### TASK ITEM
Pull out every line of the listing below where "will" appears.

### DATA FOR PROCESSING
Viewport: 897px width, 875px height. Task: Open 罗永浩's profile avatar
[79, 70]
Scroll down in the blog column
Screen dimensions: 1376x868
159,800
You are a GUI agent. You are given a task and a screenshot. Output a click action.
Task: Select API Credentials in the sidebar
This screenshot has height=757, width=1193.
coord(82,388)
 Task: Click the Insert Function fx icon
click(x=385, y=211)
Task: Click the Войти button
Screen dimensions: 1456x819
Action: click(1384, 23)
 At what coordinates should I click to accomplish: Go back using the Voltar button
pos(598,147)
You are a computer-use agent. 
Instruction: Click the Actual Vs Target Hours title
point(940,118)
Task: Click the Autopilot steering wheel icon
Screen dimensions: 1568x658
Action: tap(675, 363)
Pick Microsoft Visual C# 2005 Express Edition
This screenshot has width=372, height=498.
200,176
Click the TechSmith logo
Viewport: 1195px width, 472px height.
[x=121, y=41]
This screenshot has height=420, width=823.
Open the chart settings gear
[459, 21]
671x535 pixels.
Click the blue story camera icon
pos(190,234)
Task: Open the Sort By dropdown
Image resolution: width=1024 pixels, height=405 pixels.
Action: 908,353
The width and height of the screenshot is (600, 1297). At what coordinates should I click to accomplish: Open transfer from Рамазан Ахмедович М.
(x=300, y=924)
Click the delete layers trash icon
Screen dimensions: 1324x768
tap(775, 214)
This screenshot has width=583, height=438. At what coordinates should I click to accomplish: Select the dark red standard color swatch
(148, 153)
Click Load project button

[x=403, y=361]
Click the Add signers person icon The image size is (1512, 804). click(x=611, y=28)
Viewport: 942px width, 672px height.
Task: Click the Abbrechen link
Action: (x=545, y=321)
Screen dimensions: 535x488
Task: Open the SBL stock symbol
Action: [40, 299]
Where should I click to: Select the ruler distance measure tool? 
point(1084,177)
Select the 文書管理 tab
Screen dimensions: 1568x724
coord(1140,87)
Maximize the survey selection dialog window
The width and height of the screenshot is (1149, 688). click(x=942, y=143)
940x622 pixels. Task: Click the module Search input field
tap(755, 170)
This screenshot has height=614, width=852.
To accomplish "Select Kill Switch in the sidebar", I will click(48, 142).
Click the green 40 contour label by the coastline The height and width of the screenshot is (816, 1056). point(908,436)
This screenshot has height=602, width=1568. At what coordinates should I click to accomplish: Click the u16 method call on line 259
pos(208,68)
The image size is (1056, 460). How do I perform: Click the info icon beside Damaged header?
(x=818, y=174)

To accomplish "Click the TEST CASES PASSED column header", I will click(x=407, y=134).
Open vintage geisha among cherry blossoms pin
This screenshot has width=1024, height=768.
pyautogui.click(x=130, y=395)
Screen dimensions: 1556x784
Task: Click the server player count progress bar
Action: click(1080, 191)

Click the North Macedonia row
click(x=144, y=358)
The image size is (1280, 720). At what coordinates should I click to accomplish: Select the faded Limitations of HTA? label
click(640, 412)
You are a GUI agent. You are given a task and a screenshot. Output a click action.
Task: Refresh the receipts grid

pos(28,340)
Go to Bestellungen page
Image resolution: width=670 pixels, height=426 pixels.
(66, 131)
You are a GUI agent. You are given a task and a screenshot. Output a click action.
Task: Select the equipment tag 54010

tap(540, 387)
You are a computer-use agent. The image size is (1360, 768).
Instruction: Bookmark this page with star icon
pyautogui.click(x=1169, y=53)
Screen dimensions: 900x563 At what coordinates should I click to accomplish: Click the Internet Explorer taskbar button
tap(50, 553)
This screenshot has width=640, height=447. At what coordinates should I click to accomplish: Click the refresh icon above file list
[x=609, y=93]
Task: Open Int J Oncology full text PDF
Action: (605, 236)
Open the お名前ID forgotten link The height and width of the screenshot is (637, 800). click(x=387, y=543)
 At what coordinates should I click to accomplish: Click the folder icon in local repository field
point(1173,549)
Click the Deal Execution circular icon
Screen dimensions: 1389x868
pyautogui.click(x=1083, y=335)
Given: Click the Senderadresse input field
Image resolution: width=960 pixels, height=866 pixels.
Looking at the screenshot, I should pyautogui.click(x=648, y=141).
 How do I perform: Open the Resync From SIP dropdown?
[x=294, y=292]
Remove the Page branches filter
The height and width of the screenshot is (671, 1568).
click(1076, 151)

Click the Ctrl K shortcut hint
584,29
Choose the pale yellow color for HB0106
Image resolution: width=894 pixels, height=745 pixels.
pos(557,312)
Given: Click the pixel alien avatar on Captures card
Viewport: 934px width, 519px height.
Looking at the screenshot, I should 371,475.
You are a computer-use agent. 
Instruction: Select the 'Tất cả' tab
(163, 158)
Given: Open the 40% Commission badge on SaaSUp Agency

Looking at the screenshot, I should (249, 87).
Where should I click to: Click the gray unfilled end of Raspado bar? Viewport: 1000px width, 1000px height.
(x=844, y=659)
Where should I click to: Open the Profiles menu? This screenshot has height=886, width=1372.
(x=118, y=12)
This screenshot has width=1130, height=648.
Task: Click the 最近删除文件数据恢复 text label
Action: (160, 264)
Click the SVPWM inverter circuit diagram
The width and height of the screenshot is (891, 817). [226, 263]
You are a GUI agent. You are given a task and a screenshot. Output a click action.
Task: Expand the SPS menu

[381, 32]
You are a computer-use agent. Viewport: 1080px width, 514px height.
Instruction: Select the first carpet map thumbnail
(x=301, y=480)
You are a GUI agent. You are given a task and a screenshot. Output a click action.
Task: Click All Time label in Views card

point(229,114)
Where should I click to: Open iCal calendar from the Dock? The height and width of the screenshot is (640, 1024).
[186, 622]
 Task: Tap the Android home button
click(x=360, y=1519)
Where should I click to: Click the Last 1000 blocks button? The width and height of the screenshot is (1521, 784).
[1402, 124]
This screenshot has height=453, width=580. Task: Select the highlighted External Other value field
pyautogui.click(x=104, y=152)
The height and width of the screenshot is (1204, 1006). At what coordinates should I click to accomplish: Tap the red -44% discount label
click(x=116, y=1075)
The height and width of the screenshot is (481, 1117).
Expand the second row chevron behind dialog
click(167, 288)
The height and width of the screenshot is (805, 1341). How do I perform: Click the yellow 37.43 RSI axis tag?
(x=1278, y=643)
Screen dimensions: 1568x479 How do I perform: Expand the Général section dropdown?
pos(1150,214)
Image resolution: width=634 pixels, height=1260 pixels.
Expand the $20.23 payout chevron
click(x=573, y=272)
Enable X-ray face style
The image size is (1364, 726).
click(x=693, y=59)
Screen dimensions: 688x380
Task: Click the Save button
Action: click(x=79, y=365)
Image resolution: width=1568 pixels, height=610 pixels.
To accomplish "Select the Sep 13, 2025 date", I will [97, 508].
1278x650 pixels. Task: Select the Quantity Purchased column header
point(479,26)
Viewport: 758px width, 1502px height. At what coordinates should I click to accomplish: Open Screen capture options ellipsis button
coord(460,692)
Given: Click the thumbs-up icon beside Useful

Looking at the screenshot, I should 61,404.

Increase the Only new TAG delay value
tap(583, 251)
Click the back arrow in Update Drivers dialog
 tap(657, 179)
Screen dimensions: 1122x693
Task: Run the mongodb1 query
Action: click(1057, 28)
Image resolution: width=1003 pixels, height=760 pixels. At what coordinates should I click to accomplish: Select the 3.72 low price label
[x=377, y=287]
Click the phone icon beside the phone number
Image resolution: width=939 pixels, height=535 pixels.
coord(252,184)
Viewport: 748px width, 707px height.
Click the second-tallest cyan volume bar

### SOLUTION FOR THIS PROBLEM
To accomplish "Select Kill Switch in the sidebar", I will click(48, 142).
To accomplish "Click the TEST CASES PASSED column header", I will click(x=407, y=134).
To accomplish "Select the Sep 13, 2025 date", I will [97, 508].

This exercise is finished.